* WORK INSTRUCTIONS
Take the lines from the one containing "How do I perform: Toggle" through the final line below and restate them exactly. Omit the pictures.

* DATA FOR THIS TASK
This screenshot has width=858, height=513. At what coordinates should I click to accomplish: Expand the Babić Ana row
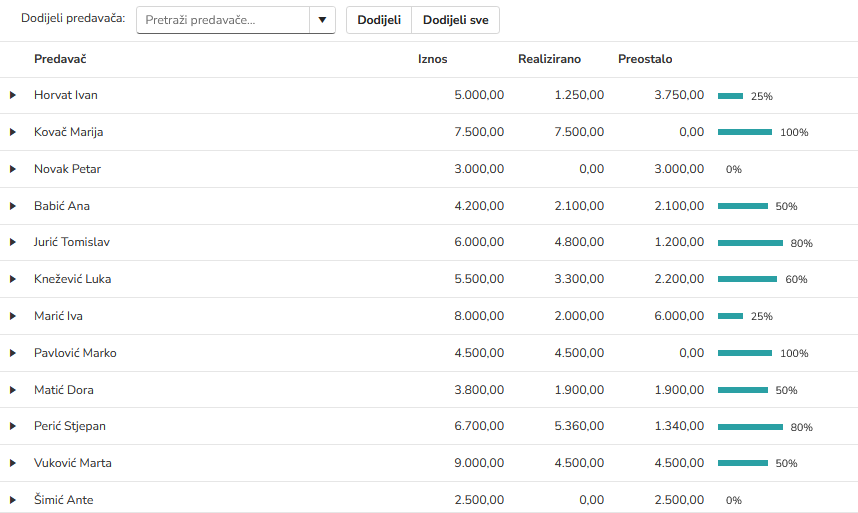tap(13, 206)
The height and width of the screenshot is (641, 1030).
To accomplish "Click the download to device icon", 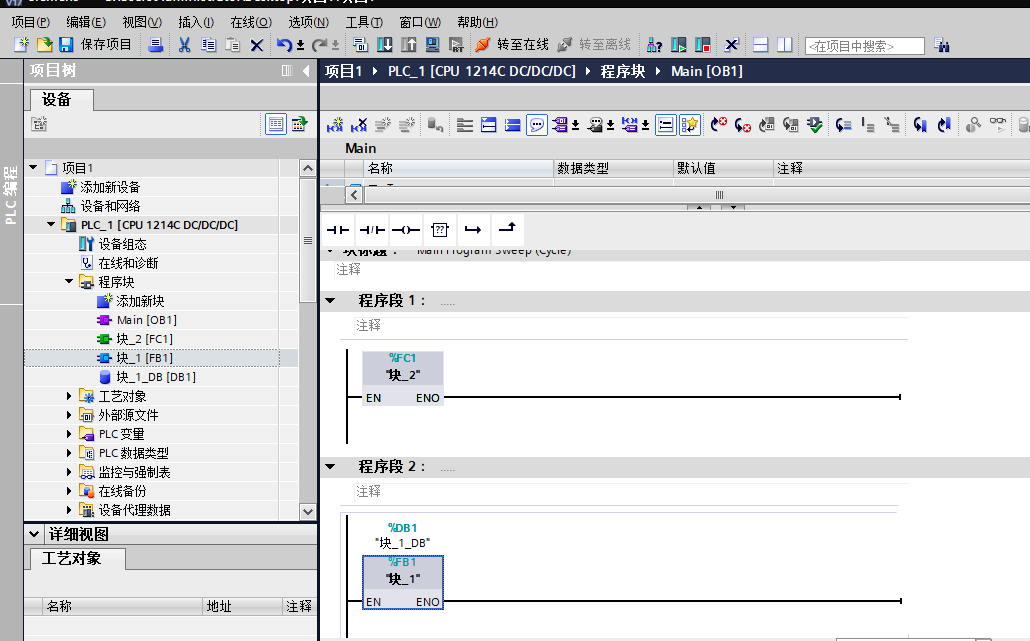I will coord(384,44).
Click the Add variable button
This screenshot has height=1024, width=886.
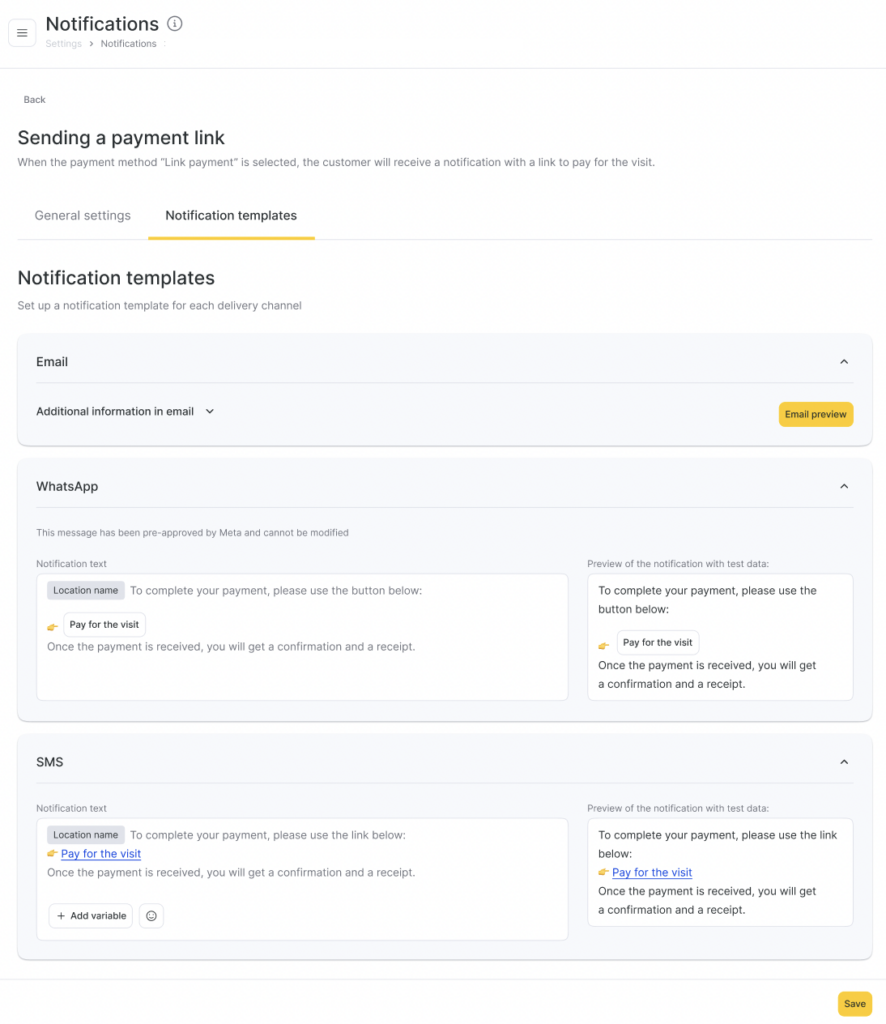(x=91, y=916)
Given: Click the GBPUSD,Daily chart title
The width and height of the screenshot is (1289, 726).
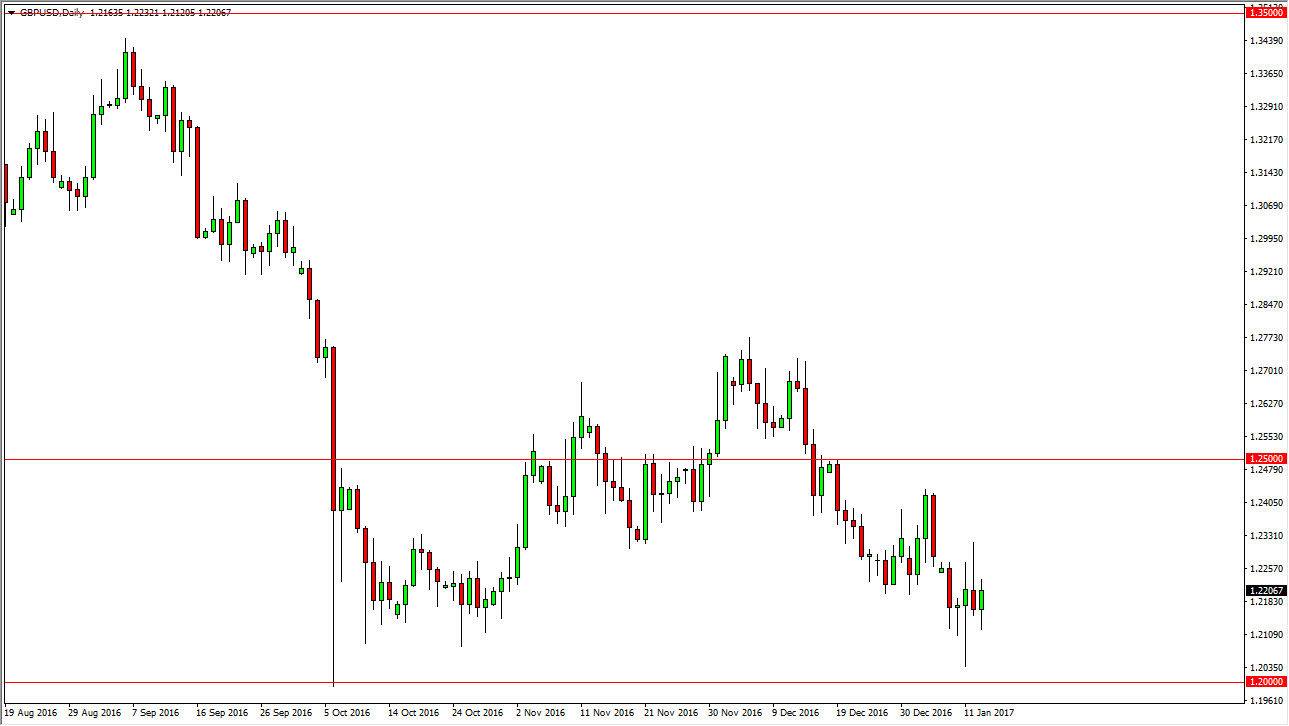Looking at the screenshot, I should click(52, 12).
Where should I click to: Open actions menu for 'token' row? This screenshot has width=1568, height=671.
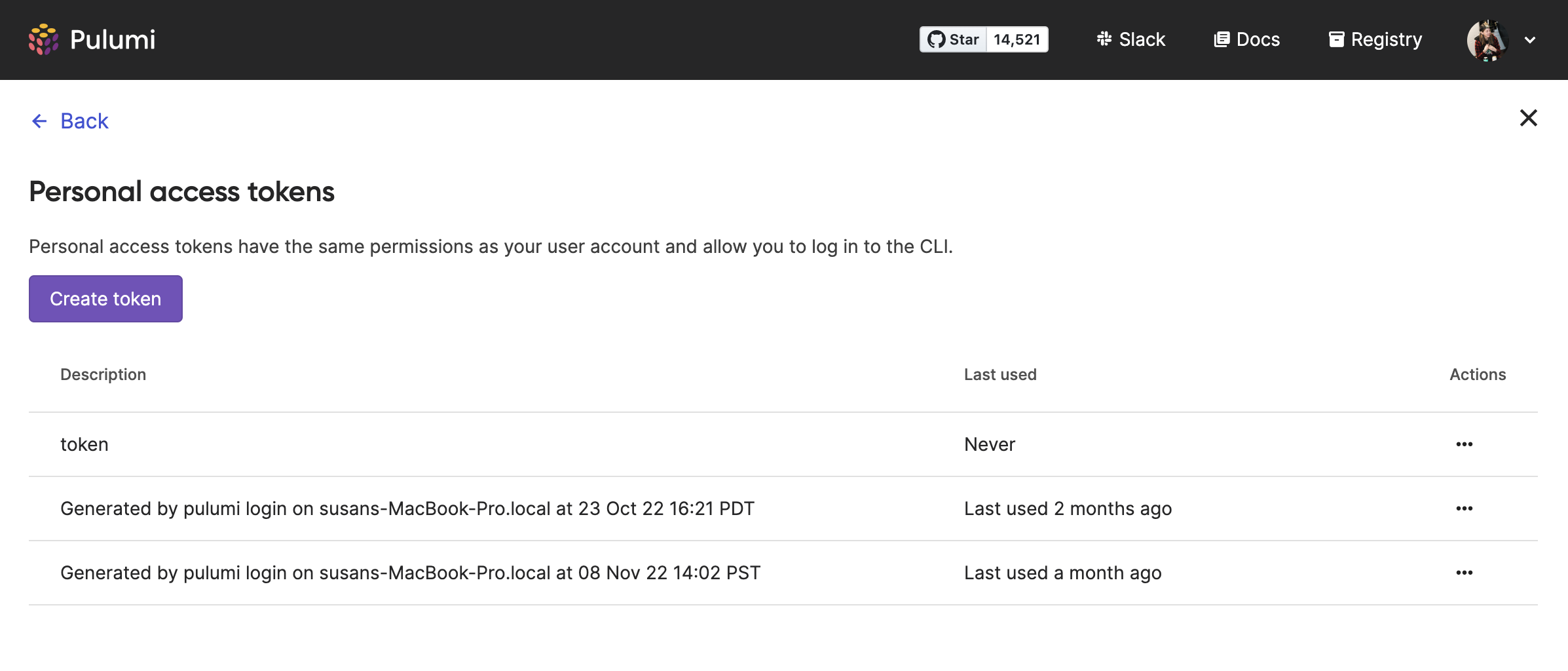pyautogui.click(x=1464, y=444)
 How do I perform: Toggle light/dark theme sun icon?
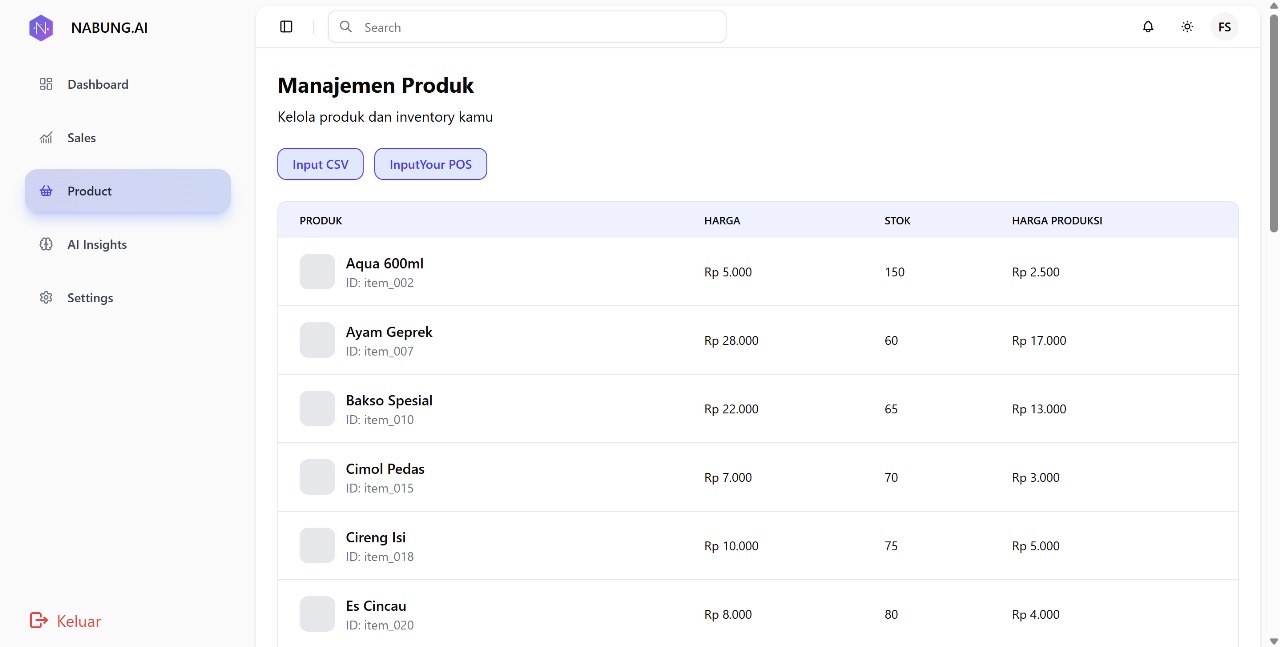click(x=1187, y=27)
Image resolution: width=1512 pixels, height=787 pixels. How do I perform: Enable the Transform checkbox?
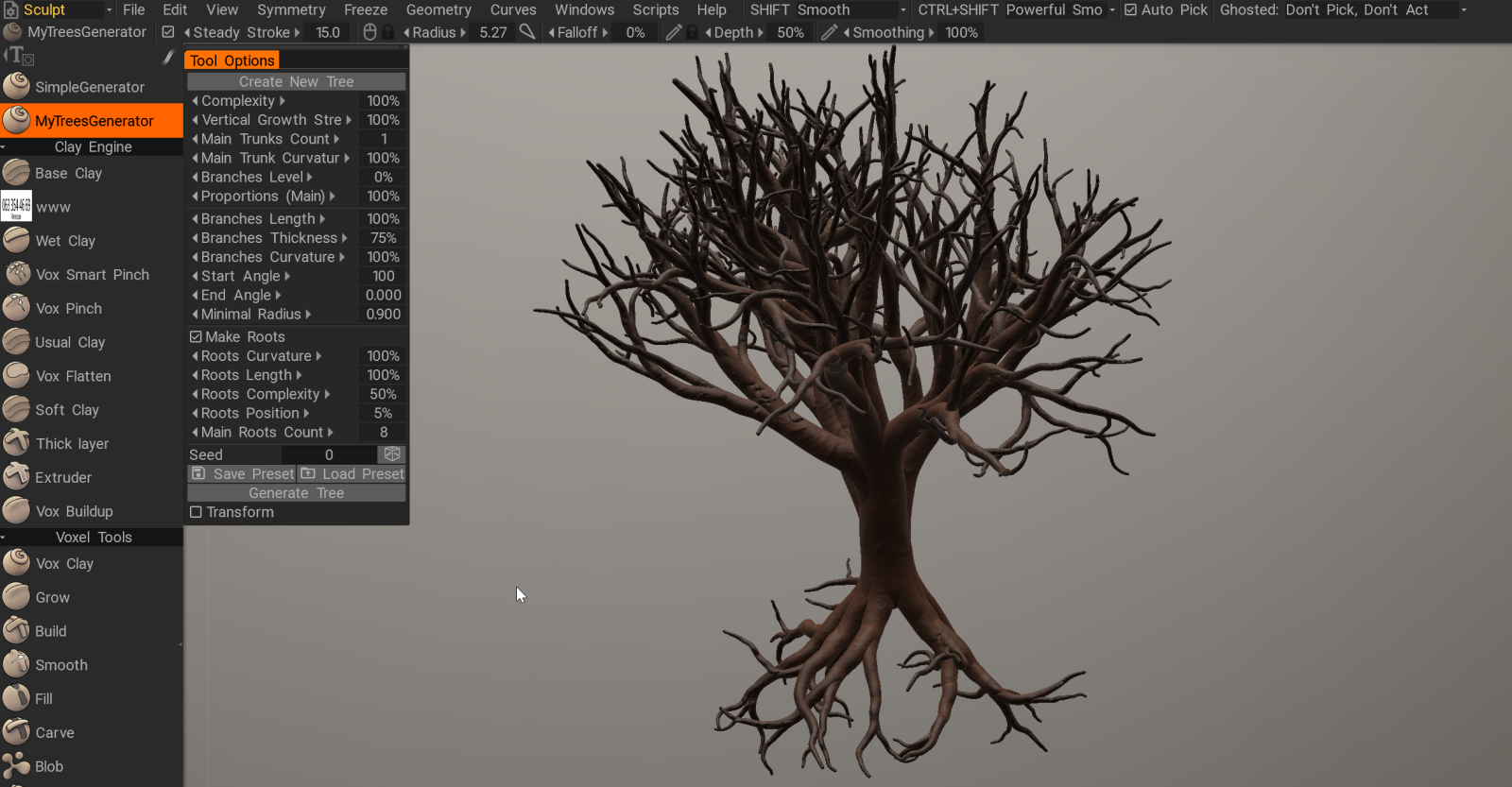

* RESPONSE
 How do I perform: Toggle light/dark theme sun icon?
click(x=1187, y=27)
Image resolution: width=1512 pixels, height=787 pixels. How do I perform: Enable the Transform checkbox?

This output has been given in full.